Figuring out precisely how far away objects in the sky are is among the biggest problems facing astronomers

Sometimes it takes a tiny yardstick to measure a big distance.

Determining precisely how far away objects in the sky are ranks among the biggest problems facing astronomers. But a group of scientists using the Chandra X-ray Observatory in Earth orbit have come up with a clever new way of using the very small waves of X-rays to measure distance.

By looking at how X-ray radiation from objects like neutron stars and black holes is scattered by interstellar dust, the researchers can much more precisely measure the distances to objects in distant parts of the universe.

Cygnus X-3, the X-ray source that scientists used to test how well X-rays can be used to measure distance.
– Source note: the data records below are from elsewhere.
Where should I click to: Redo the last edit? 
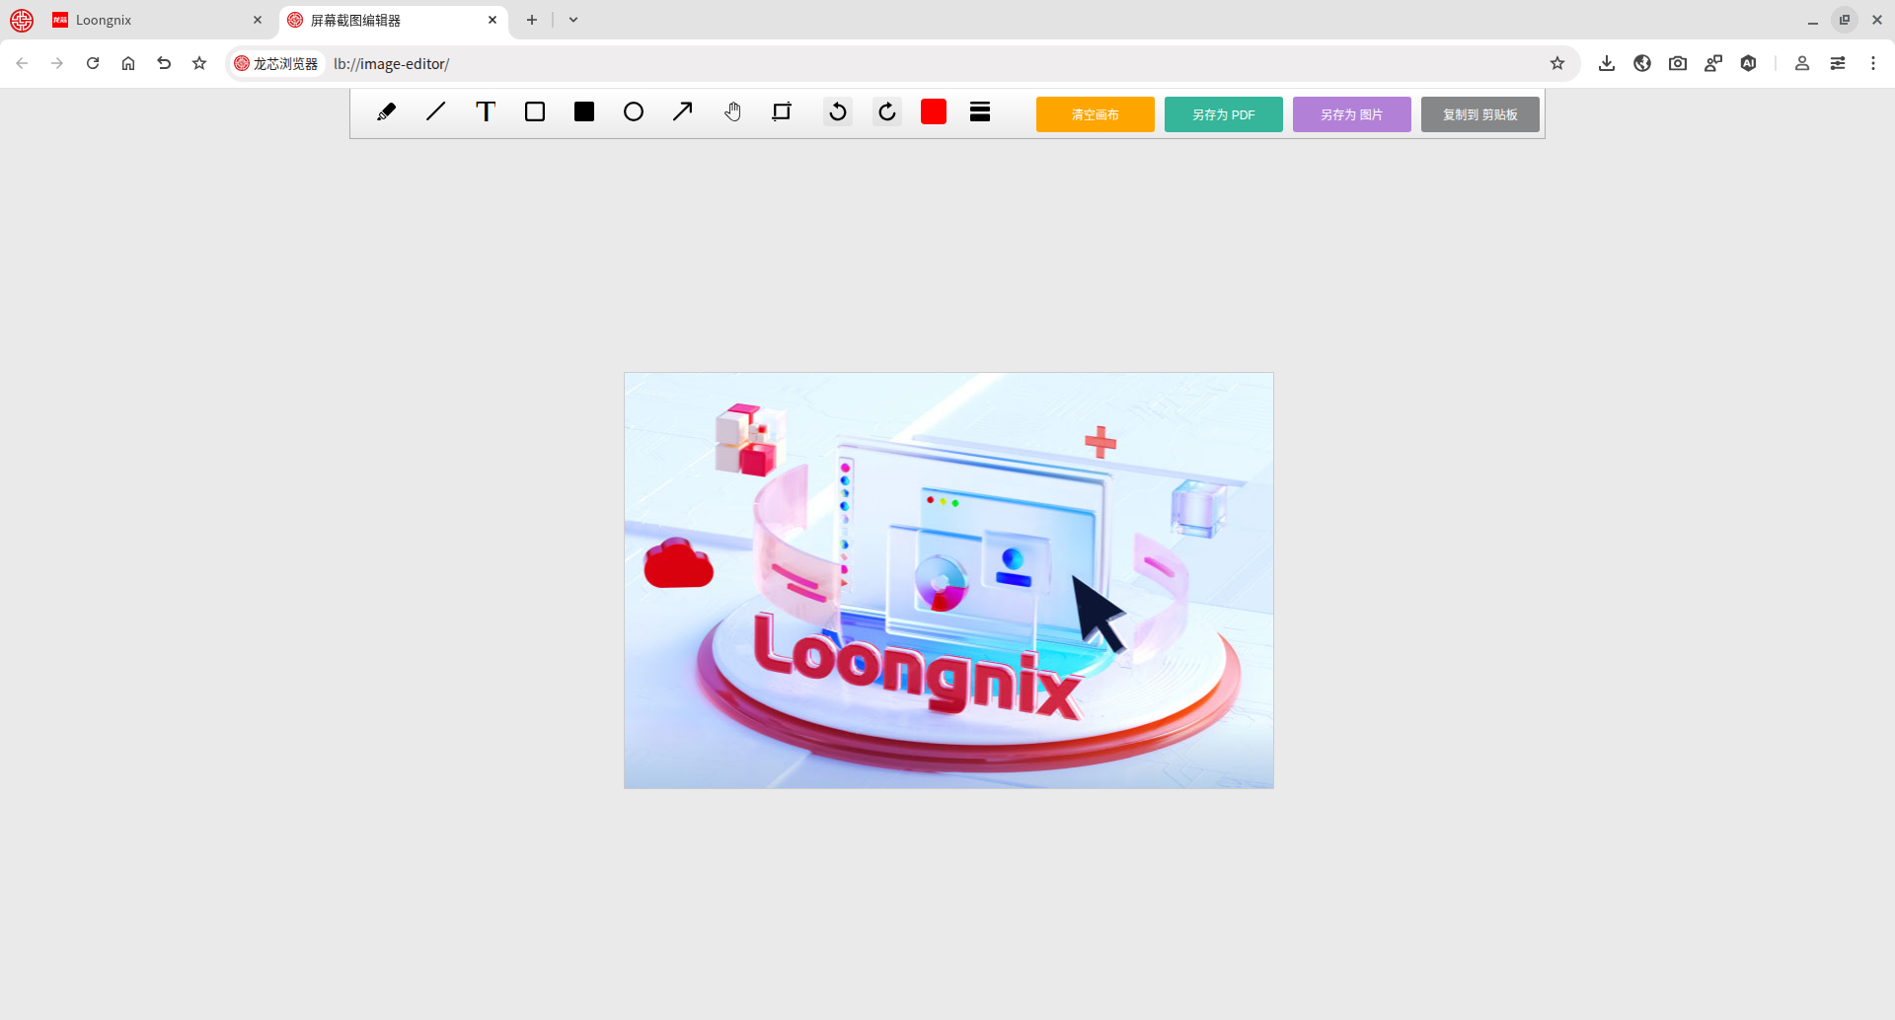887,112
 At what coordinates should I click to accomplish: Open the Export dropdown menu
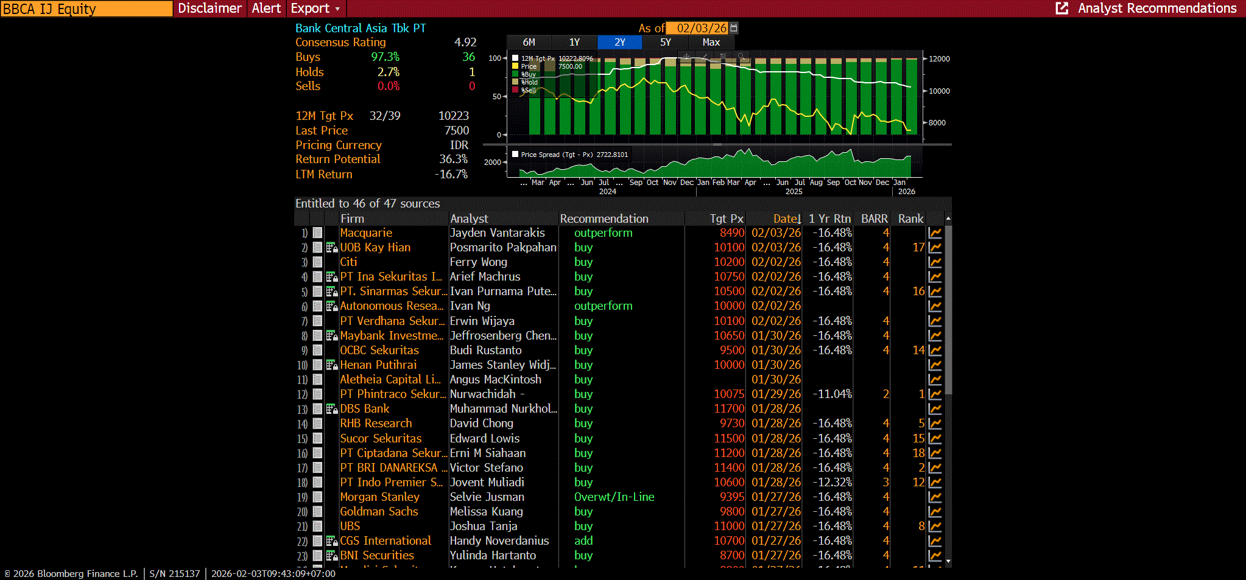click(314, 9)
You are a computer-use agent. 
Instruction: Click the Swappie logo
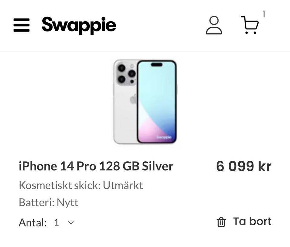pos(79,25)
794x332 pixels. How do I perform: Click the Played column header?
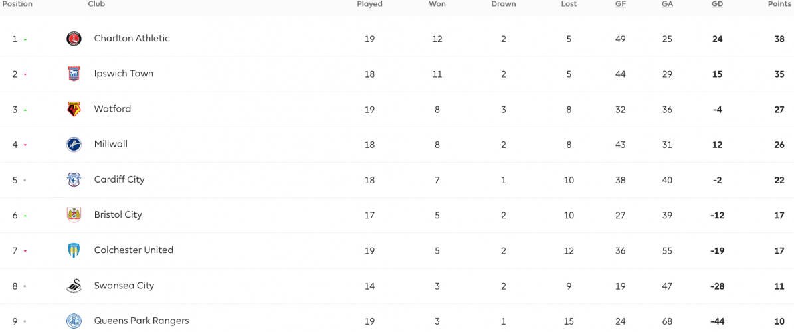point(369,4)
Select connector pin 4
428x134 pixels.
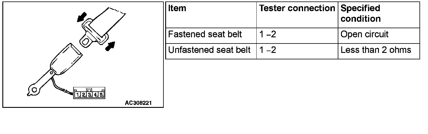point(95,95)
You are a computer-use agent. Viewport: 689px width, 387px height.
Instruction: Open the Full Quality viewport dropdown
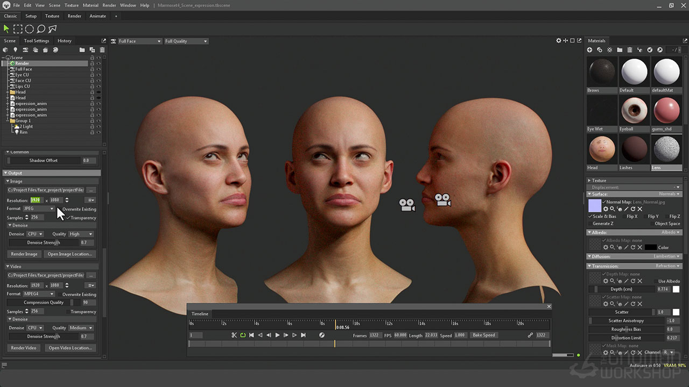click(x=186, y=41)
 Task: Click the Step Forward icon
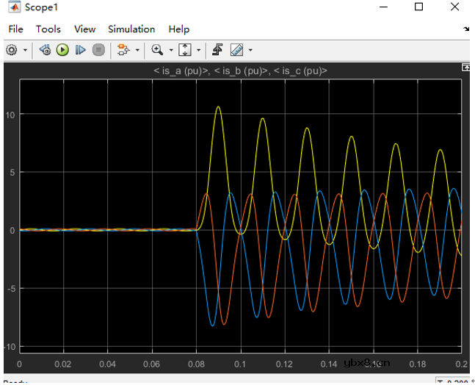[x=81, y=50]
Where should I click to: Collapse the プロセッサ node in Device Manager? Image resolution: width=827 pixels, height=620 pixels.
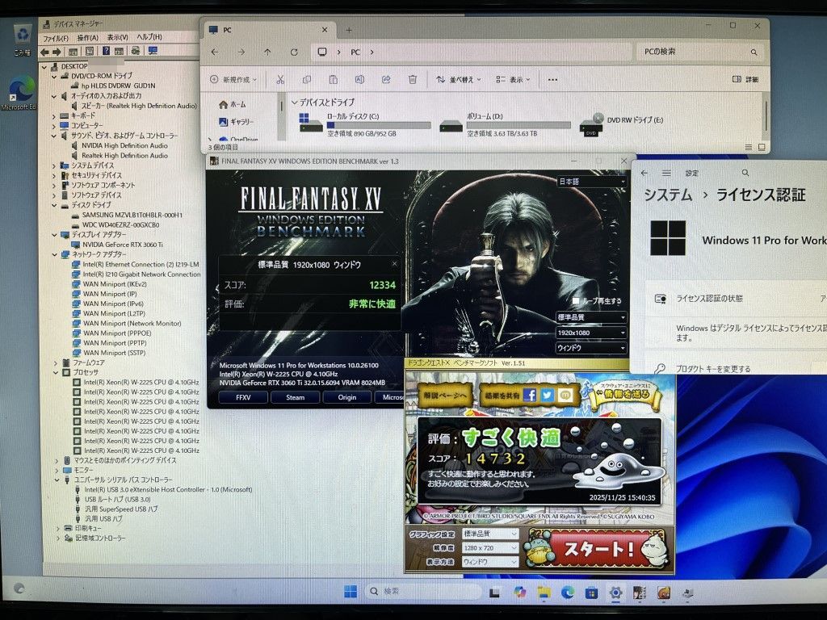point(56,372)
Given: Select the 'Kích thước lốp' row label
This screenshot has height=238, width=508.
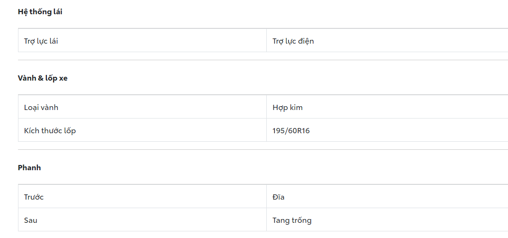Looking at the screenshot, I should (x=50, y=130).
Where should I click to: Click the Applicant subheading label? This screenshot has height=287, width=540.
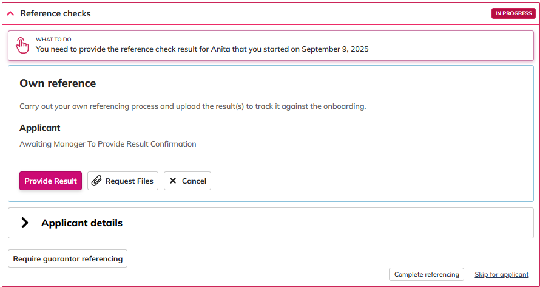[x=40, y=128]
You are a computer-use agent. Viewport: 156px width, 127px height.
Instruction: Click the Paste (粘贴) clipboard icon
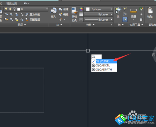coord(150,11)
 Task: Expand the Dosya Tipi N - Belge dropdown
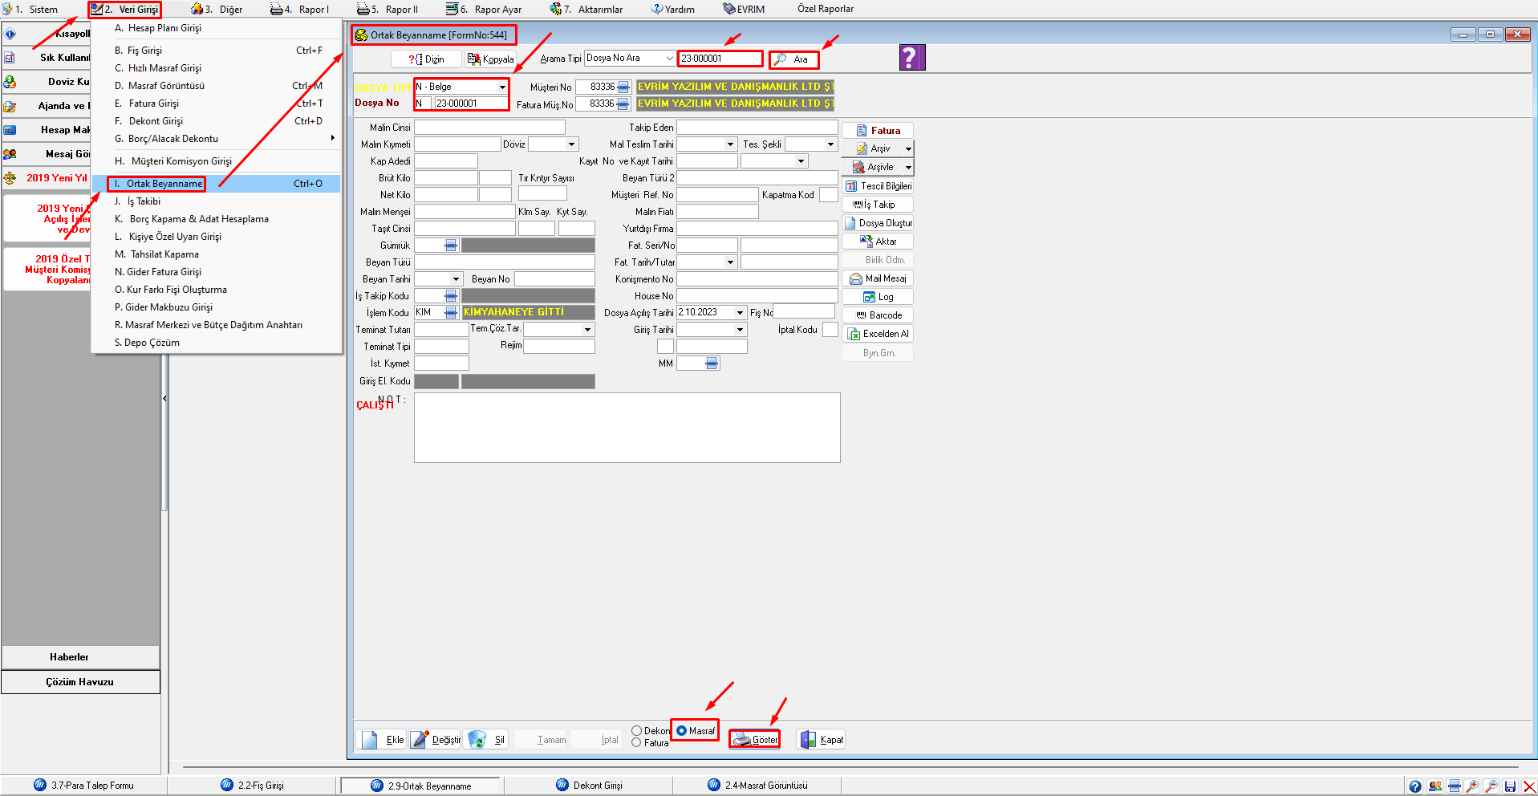pyautogui.click(x=502, y=87)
When radiation like visible light or X-rays passes through clouds of dust or water vapor, the source appears to have a halo around it due to some of the light being reflected off the particles in the cloud. Since this reflected light then has a longer way to travel, it therefore is slightly delayed. That means the halo of light around a traffic light seen through fog is actually arriving at your eyes fractions of a second later than the light that is not bent by obstructions.

"When the light switches from red to green (or vice versa), the halo around the light is also slightly delayed," said Peter Predehl of the Max Planck Institute, Garching, Germany, the lead author on a report to be published in the European journal Astronomy and Astrophysics.

"No one would use this delay for determining the distance to the traffic light, of course [the delay is only a few billionths of a second]. But if the 'traffic light' is 30,000 light-years away, the delay is on the order of 15 minutes. Using the excellent and unprecedented resolution of the Chandra observatory, we can distinguish between light that was 30,000 years on its way and other light that needed only a few minutes more."

The "traffic light" the scientists used is an X-ray source -- probably a neutron star or black hole that is in a stable orbit around a companion star. By watching how the X-rays it emits are delayed during different times in its orbit, scientists were able to determine the difference between when it was closer and further from the Earth. X-rays are a particularly good type of radiation to use for this kind of measurement, since their high energy means they arent deflected very much when they hit intervening particles of dust. That means the X-ray halo is delayed by a very small amount, which gives the scientists a very close approximation of the distance to the target.

This technique was actually proposed some years ago, but it was only when the highly sensitive Chandra Observatory came online that it was able to be tested.